● **WORK REQUEST**: Give back an exact copy of the lines in the records below, from the line that has "Click the ancient" through the line that has "The height and width of the screenshot is (557, 890).", and nothing besides.

● **DATA FOR PROCESSING**:
^^^^^^^^

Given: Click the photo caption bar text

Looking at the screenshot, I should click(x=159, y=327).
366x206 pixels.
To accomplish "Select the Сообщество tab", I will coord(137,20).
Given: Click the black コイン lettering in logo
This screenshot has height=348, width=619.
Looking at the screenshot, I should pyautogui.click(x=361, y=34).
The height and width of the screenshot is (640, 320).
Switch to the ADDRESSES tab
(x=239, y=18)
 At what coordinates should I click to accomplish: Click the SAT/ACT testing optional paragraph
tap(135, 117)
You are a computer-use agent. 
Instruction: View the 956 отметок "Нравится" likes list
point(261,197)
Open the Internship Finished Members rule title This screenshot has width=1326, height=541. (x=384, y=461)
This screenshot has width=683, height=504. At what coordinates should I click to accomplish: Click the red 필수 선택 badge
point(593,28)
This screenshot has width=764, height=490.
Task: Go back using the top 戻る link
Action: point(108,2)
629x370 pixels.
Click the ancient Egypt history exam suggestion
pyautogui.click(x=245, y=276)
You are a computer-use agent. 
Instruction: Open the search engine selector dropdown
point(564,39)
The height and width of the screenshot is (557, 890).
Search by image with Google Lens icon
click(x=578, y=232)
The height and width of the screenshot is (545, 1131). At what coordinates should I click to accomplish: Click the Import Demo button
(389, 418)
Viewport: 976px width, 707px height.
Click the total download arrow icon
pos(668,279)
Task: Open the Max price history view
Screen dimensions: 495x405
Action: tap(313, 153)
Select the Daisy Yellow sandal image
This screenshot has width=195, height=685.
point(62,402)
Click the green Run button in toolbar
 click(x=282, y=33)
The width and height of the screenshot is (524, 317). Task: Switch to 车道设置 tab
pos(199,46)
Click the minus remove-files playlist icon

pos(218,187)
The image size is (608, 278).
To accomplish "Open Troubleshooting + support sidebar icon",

^^^^^^^^

● **TASK SOLUTION**:
Click the ancient Egypt history exam suggestion
pyautogui.click(x=245, y=276)
You are a computer-use agent. 
Instruction: Open the search engine selector dropdown
point(564,39)
The height and width of the screenshot is (557, 890).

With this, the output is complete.